Description of the task: Rewrite the lines from the one containing "Task: Click the" through the end of the data below as a numbered list, leaving out blank lines and pictures.

Material provided:
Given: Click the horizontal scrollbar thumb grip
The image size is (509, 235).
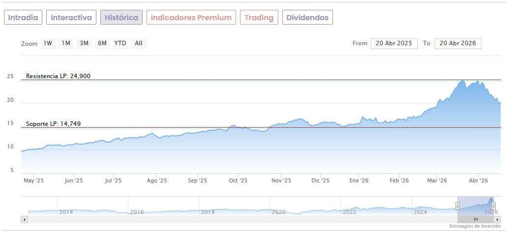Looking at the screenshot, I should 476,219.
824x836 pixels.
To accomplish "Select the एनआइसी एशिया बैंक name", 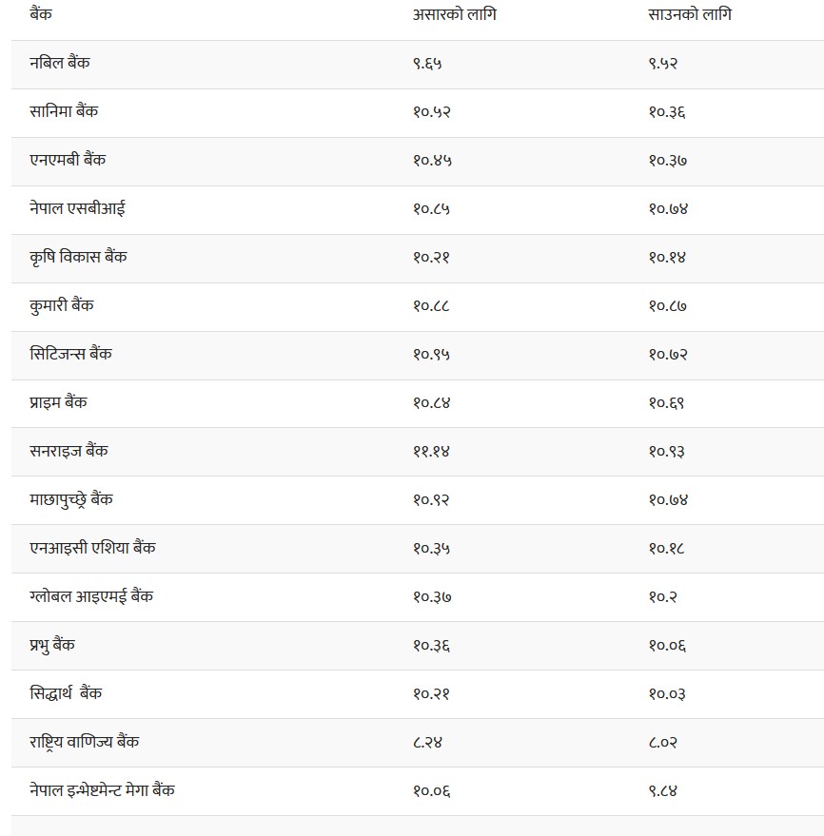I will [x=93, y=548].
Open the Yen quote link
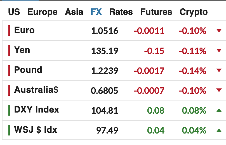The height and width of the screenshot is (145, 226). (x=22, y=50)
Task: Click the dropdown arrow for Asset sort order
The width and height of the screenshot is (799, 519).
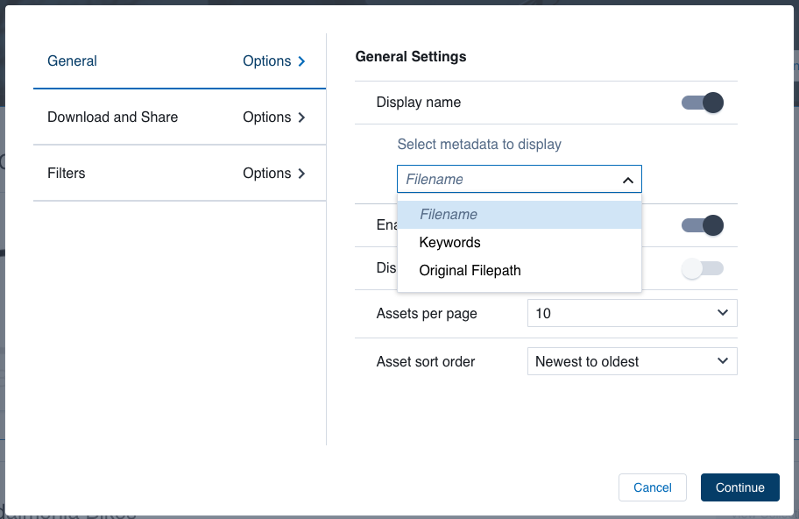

The completed task:
1. Task: Click the dropdown arrow for Asset sort order
2. The width and height of the screenshot is (799, 519).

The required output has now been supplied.